She went up the stairs again, moving quickly this time past the wall
torches, her passage making them waver, leaving a casting of uneven
brightness behind and below her. She carried a key. Her heart was
pounding, but in a different way this time. This time there was hope,
however faint. Where there has been uttermost blackness a candle
changes the world. There was nothing to be seen through the windows.
She could hear the wind.

She reached the top, went straight on back to the last room over the
kitchen. The door was ajar. He had said it might be. He hadn't
explained why. Only that if she saw anyone in there when he sent her
up, anyone at all, she was to do exactly as he told her.

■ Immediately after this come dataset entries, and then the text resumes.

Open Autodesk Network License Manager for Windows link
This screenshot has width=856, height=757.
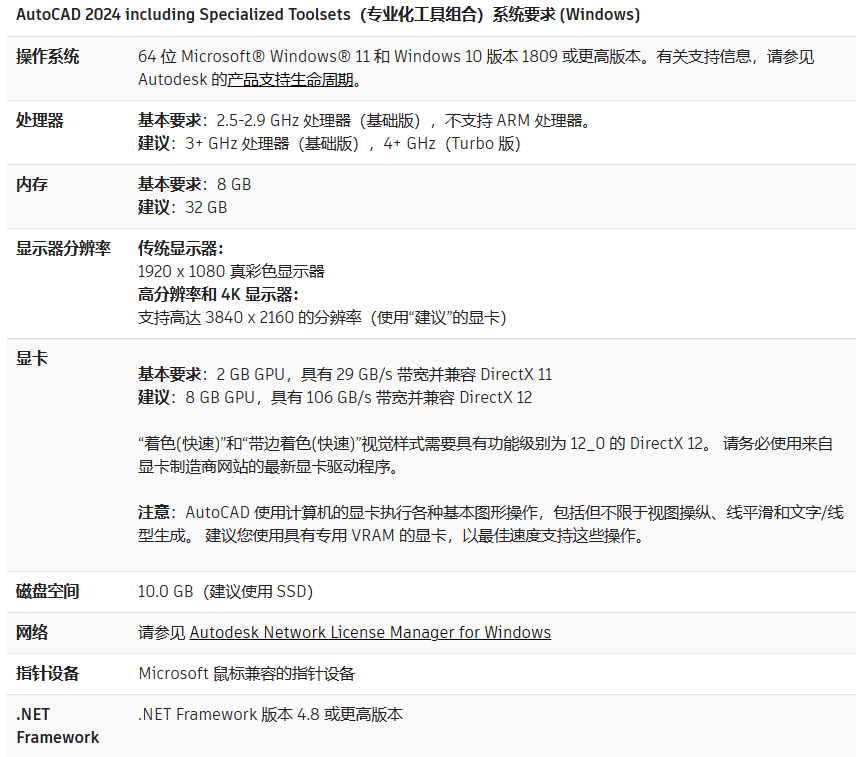click(370, 632)
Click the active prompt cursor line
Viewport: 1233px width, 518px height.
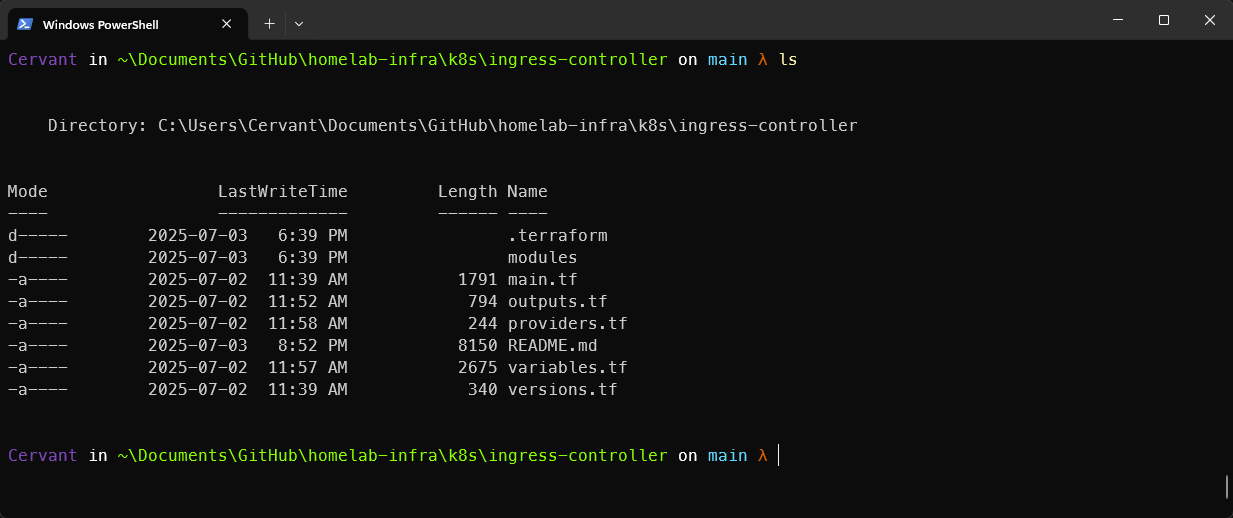click(x=778, y=455)
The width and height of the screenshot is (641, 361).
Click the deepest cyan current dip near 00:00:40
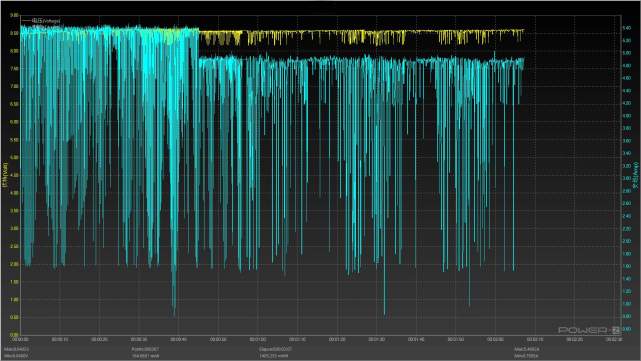pos(174,314)
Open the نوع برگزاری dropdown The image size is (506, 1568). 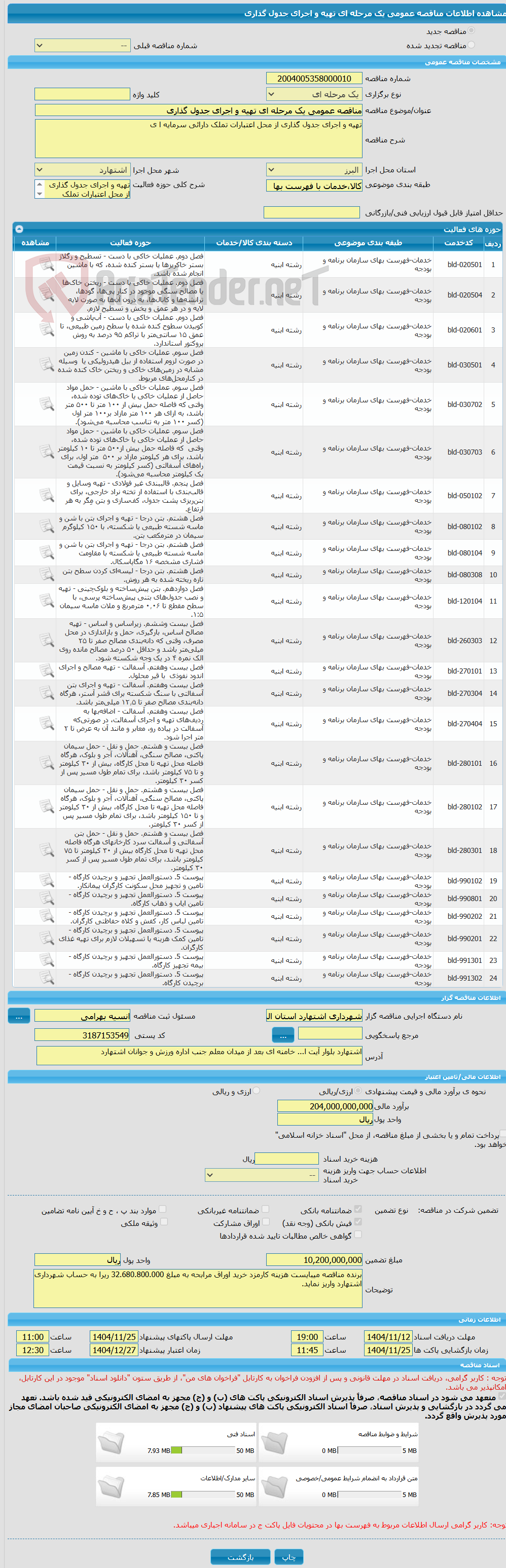[314, 94]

She entered the room. Stood in the doorway. Saw the outline of a
startled, turning figure in the blackness. Heard him swear. Couldn't
tell who it was, at all.

Screamed, as she had been told.

The girl's fierce cry ripped through the inn. They heard it clearly,
even in the noisy common room. In the sudden rigid silence that
ensued, her next frantic shout rang clearly: 'There is a thief! Help
me! Help!'

'Jad rot his eyes!' roared the red-bearded fellow, first to react,
leaping to his feet. Morax rushed out of the kitchen in the next
moment, hurrying for the stairs. But the artisan, ahead of him to the
archway, went the other way, inexplicably. Seizing a stout stick from
by the front door, he stormed out into the black night.

'Mice
and blood!'
Linon had gasped.
'We're
jumping!'
The inner words came right on
the heels of the girl's cry.

'Where?'
Crispin demanded as he scrambled to his feet
downstairs and snarled a curse for the benefit of the others in the
room.

'Where do you think, imbecile? Courtyard out the window. Hurry!'

The wretched girl's scream had frightened him almost out of his head,
that was the trouble. It was too loud, too . . . piercingly
terrified. There was something raw in it that went far beyond
spotting a thief in an upstairs room. But Thelon had no time at all
to sort out why; only to know, almost immediately after he did the
wrong thing, that what he ought to have done turn calmly to her and,
laughing, order her to bring a light so he could more easily fetch
the Imperial Permit for the Rhodian to show his uncle, as promised.
He'd have so easily been able to talk his way through an explanation
of how, on an impulse, a desire to be of assistance, he had come up
to the room. He was a respectable man, travelling with a
distinguished mercantile party. What else did anyone imagine he was
doing? He ought to have done that.

Instead, panicked, stomach churning, knowing she couldn't see him
clearly in the dark and seizing that saving thought, he'd grabbed the
leather satchel lying on the bed, with papers, money, and what felt
like an ornament sticking out halfway, and darted for the window.
He'd banged the wooden shutter open hard, swung his feet out and
jumped. It took courage in the darkness of night. He'd no idea what
lay below in the courtyard. He might have broken his leg on a barrel
or his neck when he landed. He didn't, though the blind fall drove
him staggering to his knees in the muck. He kept hold of the satchel,
was up quickly, stumbling across the muddy yard towards the barn. His
mind was racing. If he dropped the satchel in the straw there, he
could double back to the front of the inn and lead the chase out onto
the road in pursuit of a thief he'd glimpsed on his way back from the
latrine after the girl screamed. Then he could reclaim the satchel-or
the worthwhile parts of it-before they left.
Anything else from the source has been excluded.